Digital Transformation: Why Technology Is Only One Piece Of The Puzzle

Digital marketing. Businessman touching darts aiming at the target center with icon network connection. Business goal and technology concept

In this opinion piece, Avanade Australia Innovation Lead Eamon Barker lays out his tips for how businesses can navigate the new frontier of business.

The Australian Government has recognised the need to accelerate the growth and development of our local talent and workforce with the recently announced Global Talent Immigration program that aims to promote skills transfer and high-value job creation for Australians.

Businesses are also preparing for the future by investing in the one transformation within their grasp – technology. New research by Avanade shows that C-suite executives are overwhelmingly eager to adopt innovative technologies, but are more hesitant about how to implement and integrate them, and especially question whether they have the internal capability to fully reap the benefits.

Simply put, businesses want to try the latest technologies but many struggle to fully grasp what they are getting into.

From a global survey of 1,200 executives, 90 per cent plan to integrate new technologies such as blockchain, quantum computing, conversational AI, Internet of Things (IoT) and security and privacy technology into their operations in the coming years. They hope these tools will help them engage with their workforce, collaborate with partners, and create products and services for their customers to stay competitive and ultimately, create more revenue.

So much technology, so many more connections

Emerging technologies today are seamlessly interoperable, with format and data sharing possible across networks.

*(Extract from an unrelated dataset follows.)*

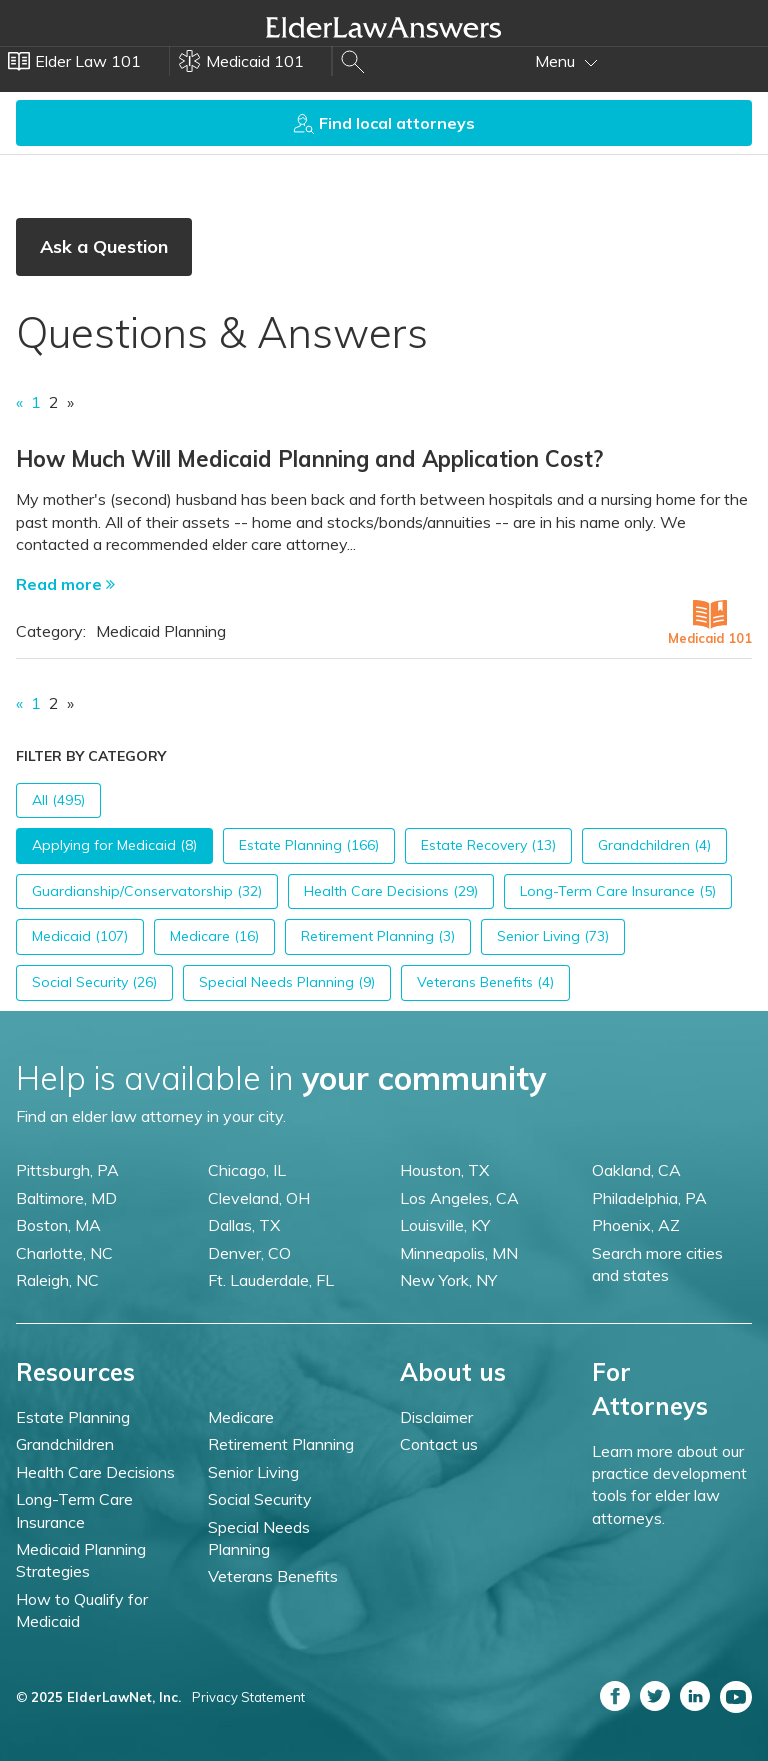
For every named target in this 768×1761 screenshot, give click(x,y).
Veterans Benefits (273, 1576)
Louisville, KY (445, 1225)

Whereas previously, cloud, social and mobile were mainly adopted individually, new technologies serve a shared purpose and must be implemented in tandem.

For example, blockchain records transactions taken from Internet of Things (IoT). More than half (54 per cent) of organisations expect to adopt a suite of technologies, such as blockchain along with IoT and artificial intelligence (AI), rather than any particular technology by itself. Yet only 12 per cent of Australian businesses are completely integrated, with many questioning whether they have the right use case and how to proceed.

People first

For all the enthusiasm for new technology, eight out of 10 respondents aren’t completely confident they understand or have the capabilities to maximise the benefits of emerging technologies. For example, more than half (52 per cent) don’t believe that new security technologies are keeping abreast of new threats.

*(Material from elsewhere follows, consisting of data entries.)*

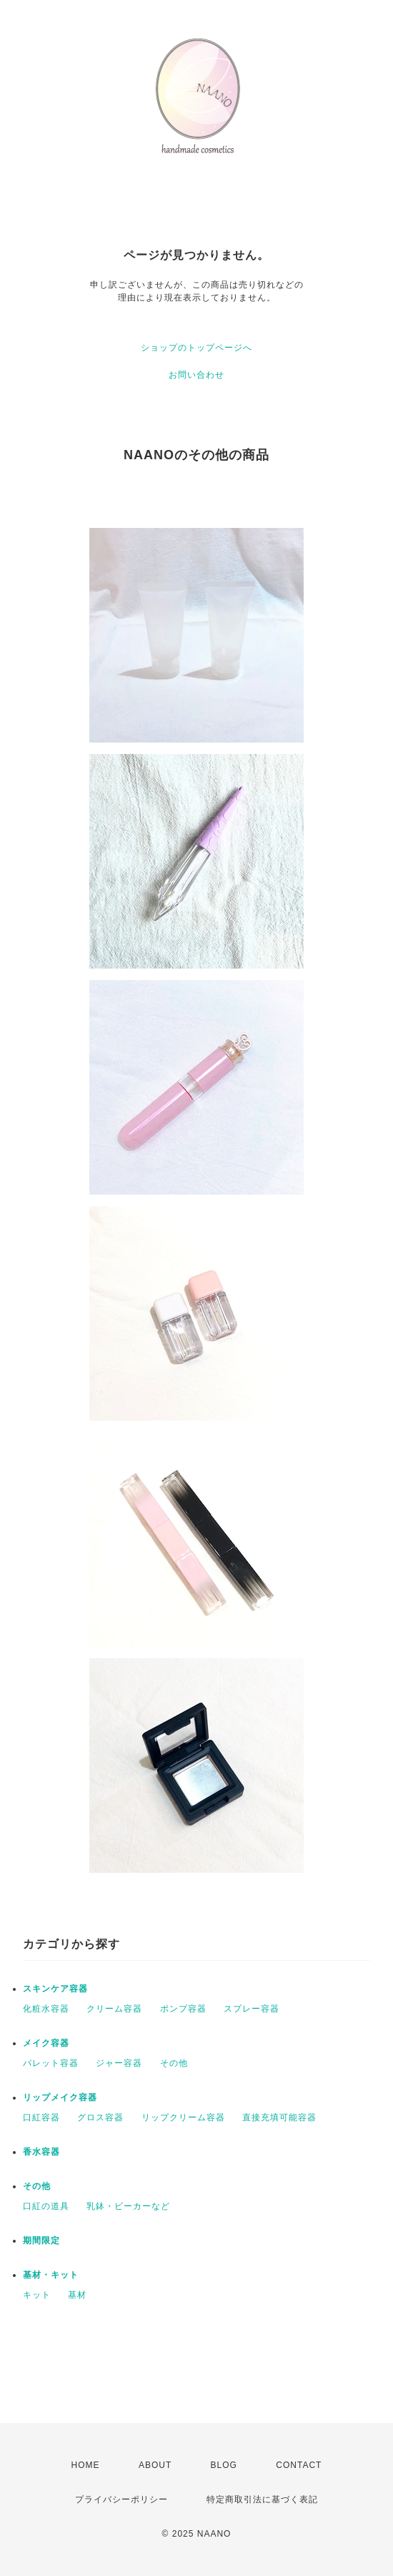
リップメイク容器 (60, 2097)
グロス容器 (100, 2117)
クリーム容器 (114, 2009)
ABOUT (155, 2465)
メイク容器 (46, 2043)
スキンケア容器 (55, 1989)
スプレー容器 (251, 2009)
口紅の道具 (46, 2206)
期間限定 (41, 2240)
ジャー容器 (119, 2063)
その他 (174, 2063)
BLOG (224, 2465)
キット (37, 2295)
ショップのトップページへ (196, 348)
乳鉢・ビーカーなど (128, 2206)
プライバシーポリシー (121, 2499)
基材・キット (51, 2275)
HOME (85, 2465)
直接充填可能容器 (279, 2117)
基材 (77, 2295)
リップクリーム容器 (183, 2117)
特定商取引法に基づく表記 (262, 2499)
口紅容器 (41, 2117)
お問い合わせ (196, 375)
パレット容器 (51, 2063)
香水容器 (41, 2152)
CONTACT (299, 2465)
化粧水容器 (46, 2009)
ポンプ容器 (183, 2009)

To match the right skills with today’s changing business landscape, we need to take a holistic, people-centric approach. The most sophisticated, advanced technology will not save a business if it is not solving a particular problem, led by a team of people who knows what they are doing.

Lock it down

When it comes to securing the technology a company does have, there are routine best practices that are not being followed. The research found that only half of the organisations had rules like multi-factor authentication in place to protect passwords, and only a third (33 per cent) use single sign-ons to streamline and secure user access.

This highlights that we don’t necessarily need more security products, but that businesses need to make better use of the ones they have. According to the latest Australian Notifiable Data Breach statistics, 40 per cent of data breaches happen because of compromised credentials.

While businesses should always be looking to technology for ways to improve and expand, simply having the right technology isn’t the solution — businesses also need to look at the bigger picture and integrate the technology using a holistic, connected approach that considers the experience for both employees and customers.

The new frontier means businesses need to identify the capabilities they will need to solve complex problems in the future and either start training their staff, work with partners who hold those capabilities or hire people who have developed that skillset and support a knowledge and skills transfer.